> EXTRACT PROVIDED:
The sequence of tags can be veiwed as a Markov chain so let us explore the construction and solution of a Hidden Markov Model. Consider that we have an HMM with hidden states Noun, Verb, Adj and the following transition probability where $p(Y_{i+1}|Y_i)$ is the probability of state $Y_{i+1}$ occuring after $Y_i$ and the table of probabilities is as follows:



| $p(Y_{i+1}|Y_i)$ | $Y_{i+1}$=Noun | $Y_{i+1}$=Verb | $Y_{i+1}$=Adj |
|:-----------------|:--------------:|:--------------:|:-------------:|
| $Y_i$=Start      |  0.5           |  0.4           | 0.1           |
| $Y_i$=Noun       |  0.3           |  0.5           | 0.2           |
| $Y_i$=Verb       |  0.7           |  0.2           | 0.1           |
| $Y_i$=Adj        |  0.8           |  0.1           | 0.1           |

Furthermore, consider that the model has a vocabulary as follows, with the probability of $p(X_i|Y_i)$ as follows 

| $p(X_i|Y_i)$ | cats | dogs | drink | water | milk | fresh |
|:-------------|:----:|:----:|:-----:|:-----:|:----:|:-----:|
| $Y_i$=Noun   | 0.2  | 0.2  |  0.2  | 0.2   | 0.1  | 0.0   |
| $Y_i$=Verb   | 0.1  | 0.1  | 0.4   | 0.2   | 0.1  | 0.1   |
| $Y_i$=Adj    | 0.0  | 0.0  | 0.2   | 0.0   | 0.2  | 0.8   |


In [13]:
all_tags = ["start","noun","verb","adj"]
all_words = ["cats","dogs","drink","water","milk","fresh"]

In [14]:
transitions = {
  'start': {'noun': 0.5, 'verb': 0.4, 'adj': 0.1, 'start': 0.0},
  'noun': {'noun': 0.3, 'verb': 0.5, 'adj': 0.2, 'start': 0.0},
  'verb': {'noun': 0.7, 'verb': 0.2, 'adj': 0.1, 'start': 0.0},
  'adj': {'noun': 0.8, 'verb': 0.1, 'adj': 0.1, 'start': 0.0},
}

emissions = {
  'noun': {'cats': 0.2, 'dogs': 0.2, 'drink': 0.2, 'fresh': 0.0, 'milk': 0.1, 'water': 0.2},
  'verb': {'cats': 0.1, 'dogs': 0.1, 'drink': 0.4, 'fresh': 0.1, 'milk': 0.1, 'water': 0.2},
  'adj': {'cats': 0.0, 'dogs': 0.0, 'drink': 0.2, 'fresh': 0.8, 'milk': 0.2, 'water': 0.0},
  'start': {'cats': 0.0, 'dogs': 0.0, 'drink': 0.0, 'fresh': 0.0, 'milk': 0.0, 'water': 0.0},
}


**Exercise 4:**

Implement the above table and write a function that takes a sequence of words and a sequence of part-of-speech tags and returns the probability using the above model. Calculate the probability of the sentence "cats drink fresh milk" given the tags "noun verb adj noun"

> SET PROBLEM: Write the next part of the Hidden Markov Model tagging exercise, starting right after its last sentence. The records that come next are separate material with no link to the text on Hidden Markov Model tagging.

> LISTED ENTRIES:
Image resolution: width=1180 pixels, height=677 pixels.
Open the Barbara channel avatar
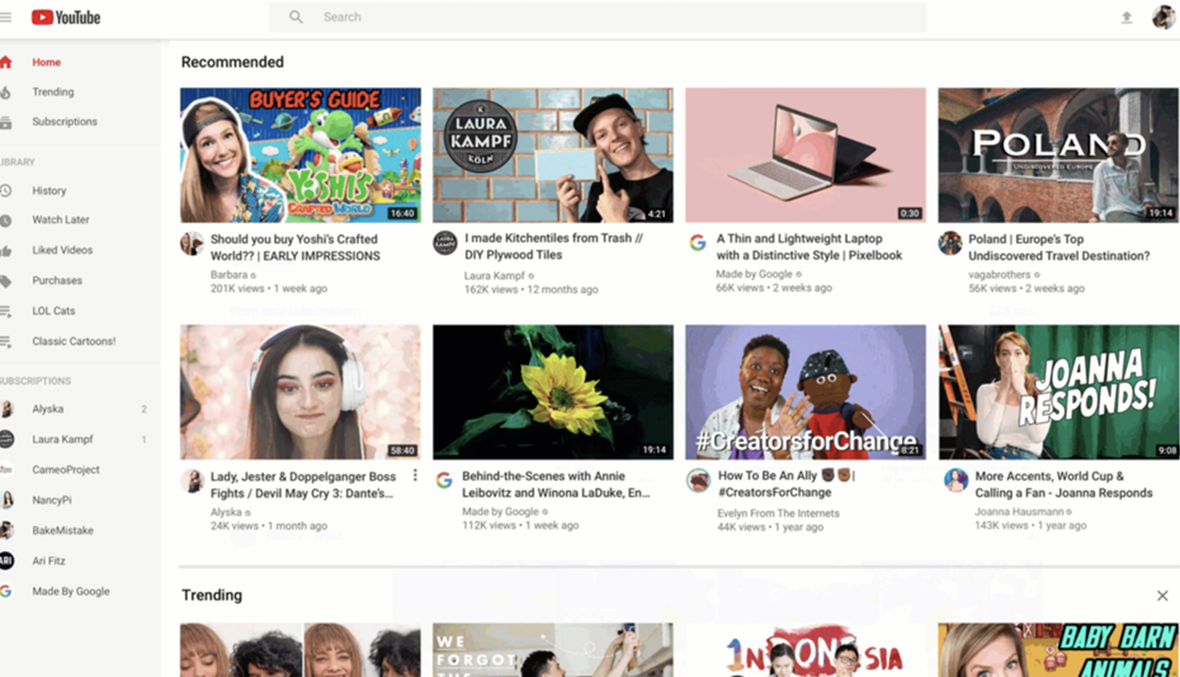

* * *

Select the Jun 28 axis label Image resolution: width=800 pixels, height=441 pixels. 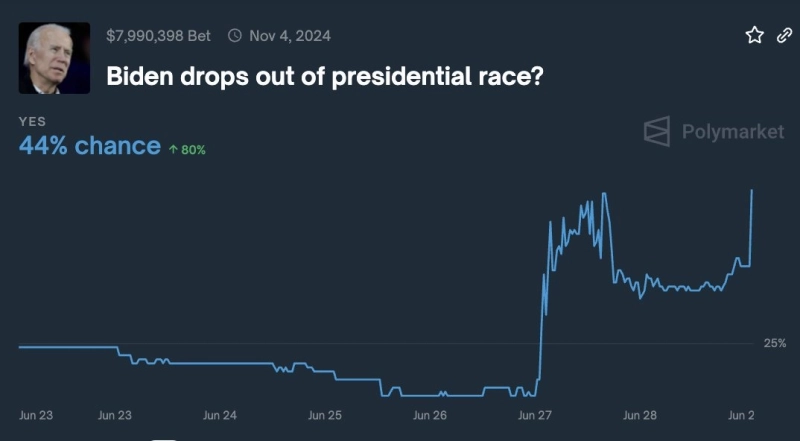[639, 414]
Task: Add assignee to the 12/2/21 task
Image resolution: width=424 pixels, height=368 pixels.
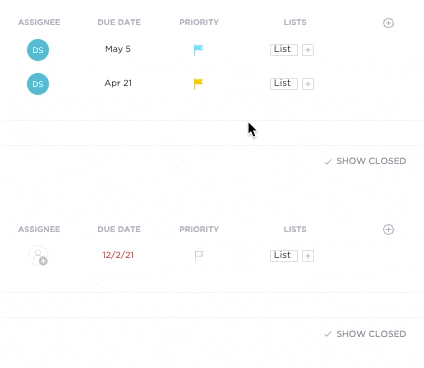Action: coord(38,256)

> EXPECTED ANSWER:
In [15]:
# refer to slides 12-17 in Week 5 Lecture

def hmm_prob_with_state(words, tags):
    prob = 1.0
    
    prev_tag = 'start'   # same as t0 on slide 14

    for tag, word in zip(tags, words):
      prob = prob * transitions[prev_tag][tag] * emissions[tag][word]
      prev_tag = tag

    return prob

print(hmm_prob_with_state(["cats","drink","fresh","milk"],
                          ["noun","verb","adj","noun"]))
#expected output should be 0.000128

0.00012800000000000005


**Exercise 5:**

Using the Forward (dynamic programming) algorithm, write a function that calculates the likelihood of a sequence of words. Find the probability of the sentence "Cats drink fresh milk"

In [16]:
# refer to slides 36-40
def hmm_lm(words):
    probs = {tag:[0] for tag in all_tags}

    # probs[t][i] = probability that word at position i has tag t
    probs['start'][0] = 1

    for i, word in enumerate(words):
      for tag in all_tags:  # find the probabilty of each tag given current word
        probs[tag].append(0)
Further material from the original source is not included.